Max Erwin von Scheubner-Richter
Bundesarchiv Bild 119-1930-01, Max Erwin v. Scheubner-Richter.jpg
Max Erwin von Scheubner-Richter

Ludwig Maximilian Erwin von Scheubner-Richter or Max Scheubner-Richter, born Ludwig Maximilian Erwin Richter (21 January 1884 – 9 November 1923) was an early member of the Nazi Party. Along with Alfred Rosenberg, he devised the plan to drive the German government to revolution through the Beer Hall Putsch. During the Putsch, he was shot in the lungs and died instantly, at the same time dislocating Hitler's right shoulder.

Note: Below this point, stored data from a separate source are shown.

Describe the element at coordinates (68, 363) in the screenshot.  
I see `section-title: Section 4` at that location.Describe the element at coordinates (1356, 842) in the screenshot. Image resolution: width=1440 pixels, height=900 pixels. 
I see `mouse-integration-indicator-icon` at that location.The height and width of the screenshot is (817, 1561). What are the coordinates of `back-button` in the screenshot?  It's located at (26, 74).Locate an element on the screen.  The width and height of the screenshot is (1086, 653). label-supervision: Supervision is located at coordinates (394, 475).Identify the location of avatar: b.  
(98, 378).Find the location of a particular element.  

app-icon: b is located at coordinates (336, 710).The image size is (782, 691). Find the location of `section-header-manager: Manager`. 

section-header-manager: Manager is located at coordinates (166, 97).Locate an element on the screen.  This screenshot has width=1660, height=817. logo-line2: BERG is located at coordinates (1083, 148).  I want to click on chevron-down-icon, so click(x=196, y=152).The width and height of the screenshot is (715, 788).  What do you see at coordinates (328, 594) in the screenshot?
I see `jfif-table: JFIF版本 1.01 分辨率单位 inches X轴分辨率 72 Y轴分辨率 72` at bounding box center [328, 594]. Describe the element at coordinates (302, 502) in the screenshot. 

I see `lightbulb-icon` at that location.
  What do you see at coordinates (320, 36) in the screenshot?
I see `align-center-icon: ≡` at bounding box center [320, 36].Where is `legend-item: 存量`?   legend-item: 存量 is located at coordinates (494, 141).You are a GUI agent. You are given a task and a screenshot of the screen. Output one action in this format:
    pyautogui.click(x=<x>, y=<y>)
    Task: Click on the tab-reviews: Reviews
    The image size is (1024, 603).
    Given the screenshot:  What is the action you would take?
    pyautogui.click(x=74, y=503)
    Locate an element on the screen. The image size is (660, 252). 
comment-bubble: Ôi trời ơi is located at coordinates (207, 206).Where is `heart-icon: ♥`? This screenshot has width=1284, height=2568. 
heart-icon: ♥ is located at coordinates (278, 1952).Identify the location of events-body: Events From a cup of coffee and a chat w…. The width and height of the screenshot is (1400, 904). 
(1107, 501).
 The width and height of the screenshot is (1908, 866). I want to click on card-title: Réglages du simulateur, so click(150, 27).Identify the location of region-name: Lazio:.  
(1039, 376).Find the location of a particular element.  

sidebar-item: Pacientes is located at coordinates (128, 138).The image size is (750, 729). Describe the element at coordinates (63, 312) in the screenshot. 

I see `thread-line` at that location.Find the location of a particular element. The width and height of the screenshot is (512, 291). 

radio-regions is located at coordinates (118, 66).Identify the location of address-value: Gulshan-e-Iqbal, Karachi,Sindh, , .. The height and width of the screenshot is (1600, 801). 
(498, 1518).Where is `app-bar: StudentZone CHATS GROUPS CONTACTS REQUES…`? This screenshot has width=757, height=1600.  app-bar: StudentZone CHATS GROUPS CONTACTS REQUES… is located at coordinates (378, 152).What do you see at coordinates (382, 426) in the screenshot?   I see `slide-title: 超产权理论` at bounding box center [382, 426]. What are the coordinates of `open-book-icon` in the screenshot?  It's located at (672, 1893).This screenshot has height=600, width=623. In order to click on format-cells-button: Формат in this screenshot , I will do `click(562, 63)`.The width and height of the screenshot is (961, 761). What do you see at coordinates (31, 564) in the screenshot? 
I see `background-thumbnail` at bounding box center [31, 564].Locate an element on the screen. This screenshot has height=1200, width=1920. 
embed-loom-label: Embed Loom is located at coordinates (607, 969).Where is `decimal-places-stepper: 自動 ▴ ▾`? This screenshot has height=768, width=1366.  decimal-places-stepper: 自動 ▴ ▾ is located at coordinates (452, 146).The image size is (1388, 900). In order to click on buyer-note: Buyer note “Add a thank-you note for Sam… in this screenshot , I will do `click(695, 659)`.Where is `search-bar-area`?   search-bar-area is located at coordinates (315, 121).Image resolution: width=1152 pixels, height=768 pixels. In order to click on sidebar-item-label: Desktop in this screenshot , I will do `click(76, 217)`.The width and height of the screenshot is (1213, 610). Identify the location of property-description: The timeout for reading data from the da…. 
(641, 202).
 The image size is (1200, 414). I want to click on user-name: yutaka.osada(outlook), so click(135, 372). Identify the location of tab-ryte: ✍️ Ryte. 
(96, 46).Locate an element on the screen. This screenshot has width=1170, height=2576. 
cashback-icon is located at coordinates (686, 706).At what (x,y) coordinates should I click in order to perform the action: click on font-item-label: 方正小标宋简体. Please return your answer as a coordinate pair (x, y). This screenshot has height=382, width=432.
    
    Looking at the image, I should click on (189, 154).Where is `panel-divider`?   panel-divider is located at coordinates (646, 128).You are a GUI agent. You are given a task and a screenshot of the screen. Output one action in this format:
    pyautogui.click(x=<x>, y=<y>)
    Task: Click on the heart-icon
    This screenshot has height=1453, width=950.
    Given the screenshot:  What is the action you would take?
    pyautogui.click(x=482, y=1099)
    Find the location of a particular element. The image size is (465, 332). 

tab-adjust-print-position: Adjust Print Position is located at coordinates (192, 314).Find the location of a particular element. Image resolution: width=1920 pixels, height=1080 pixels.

Scheubner-Richter was a Baltic German born in Riga, Livonia and lived a large part of his life in the Russian Empire. During the Russian Revolution of 1905 he belonged to one of the private armies set up to fight against the revolutionaries. He married the daughter of a manufacturer whose factory he had guarded. The 'Scheubner' in his surname was prefixed to his own from his wife's family name: an old German form of having one's lineage ennobled.

During the First World War, Scheubner-Richter served in Ottoman Turkey as the German vice consul of Erzerum. In addition to holding that post, he also documented the Turkish massacres of Armenians as part of the Armenian Genocide. At the time, he was considered one of the most outspoken individuals against the deportations and subsequent massacres of Armenians. Scheubner-Richter believed that the deportations were based on "racial hatred" and that none could survive such a journey. He concluded that the deportations were a policy of "annihilation".

After the war he was involved in the Russian counter-revolution.

Scheubner-Richter moved to Germany from Russia along with Alfred Rosenberg in 1918. He was the leader of the Aufbau Vereinigung, a conspiratorial organisation, composed of White Russian émigrés and völkisch-minded German National Socialists.